It is trite but true to say that giving is hard; we reluctantly part with our goods. But giving well is doubly hard. Every act of giving establishes a relation of asymmetry between the giver and the receiver; giving is grace, and the one who receives is dependent on and obliged to the one who gives. Marx attacked grace in the name of the recipient's independence. Nietzsche called it into question in the name of the recipient's self-respect. If these critics of grace have anything to teach, it is that the art of giving consists in knowing how to give without enslaving or humiliating the receiver.

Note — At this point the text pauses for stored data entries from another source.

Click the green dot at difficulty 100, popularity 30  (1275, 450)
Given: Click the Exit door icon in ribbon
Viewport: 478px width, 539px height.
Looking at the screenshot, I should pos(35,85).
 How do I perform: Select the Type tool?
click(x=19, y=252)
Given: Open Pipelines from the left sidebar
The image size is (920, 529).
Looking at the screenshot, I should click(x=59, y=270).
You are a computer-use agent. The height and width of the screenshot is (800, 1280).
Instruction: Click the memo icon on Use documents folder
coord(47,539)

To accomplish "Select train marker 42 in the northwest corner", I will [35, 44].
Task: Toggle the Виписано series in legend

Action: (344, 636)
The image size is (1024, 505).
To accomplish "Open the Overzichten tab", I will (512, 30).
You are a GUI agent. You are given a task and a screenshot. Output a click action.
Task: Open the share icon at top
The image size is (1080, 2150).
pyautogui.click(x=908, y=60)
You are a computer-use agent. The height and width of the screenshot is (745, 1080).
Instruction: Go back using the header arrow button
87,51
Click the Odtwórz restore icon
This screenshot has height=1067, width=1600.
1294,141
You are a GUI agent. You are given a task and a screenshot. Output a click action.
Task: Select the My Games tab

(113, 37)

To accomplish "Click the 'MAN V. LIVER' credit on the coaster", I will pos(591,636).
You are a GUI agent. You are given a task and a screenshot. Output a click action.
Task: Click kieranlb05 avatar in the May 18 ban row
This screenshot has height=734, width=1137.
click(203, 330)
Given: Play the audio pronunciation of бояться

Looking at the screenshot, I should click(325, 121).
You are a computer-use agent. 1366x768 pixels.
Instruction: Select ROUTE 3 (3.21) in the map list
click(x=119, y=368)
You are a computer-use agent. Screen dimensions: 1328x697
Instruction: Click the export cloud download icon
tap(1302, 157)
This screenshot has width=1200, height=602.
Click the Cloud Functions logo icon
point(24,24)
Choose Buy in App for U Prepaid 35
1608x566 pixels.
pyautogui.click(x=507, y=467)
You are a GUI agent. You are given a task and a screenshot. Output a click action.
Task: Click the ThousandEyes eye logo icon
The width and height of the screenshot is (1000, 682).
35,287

When the gift is a shared meal, the art of giving is on the one hand made easier. The commonality of having the same elemental need satisfied with the same food around the same table diminishes the asymmetry between the giver and the receiver. At the same time, the very proximity of the receiver to the giver, who shares not only possessions but something of his or her very self, makes the giving more difficult. Since food and the customs surrounding eating are so heavily laden with culture, the proximity highlights differences between the giver and the receiver. If stark, the differences become uncomfortable, even hardly bearable. When hungers of mutual strangers clash at the same table, it is easy for condescension, even disgust, to creep into the attitude of the giver toward the receiver.
Only love will cure the giver from the tendency to despise the receiver. The critical test of love is joy in the presence of the other. With our Sunday lunch guest, we did what Jesus commanded--invite for a meal those who are unable to give in return. But did we give our gift as we should have? For myself, I was all too happy about his inability to return the favor. It was enough that we had done our duty and given him a meal; to receive a meal from him would have required virtue beyond my capacity. I was not a good enough host.
At its best, an invitation to a stranger to come to the table is a form of giving for the sake of the other--giving which, as such, does not expect a return, though it rejoices when it is "unexpectedly" given. Good givers are willing to enter the asymmetric relationship with the receiver through their giving without calculation that the giving will pay off. But they also feel shame--shame less about what they are doing than about the way the social relations are structured--that the relationship is not reciprocal. They are good givers precisely because they delight in the presence and desire the well-being of the receiver.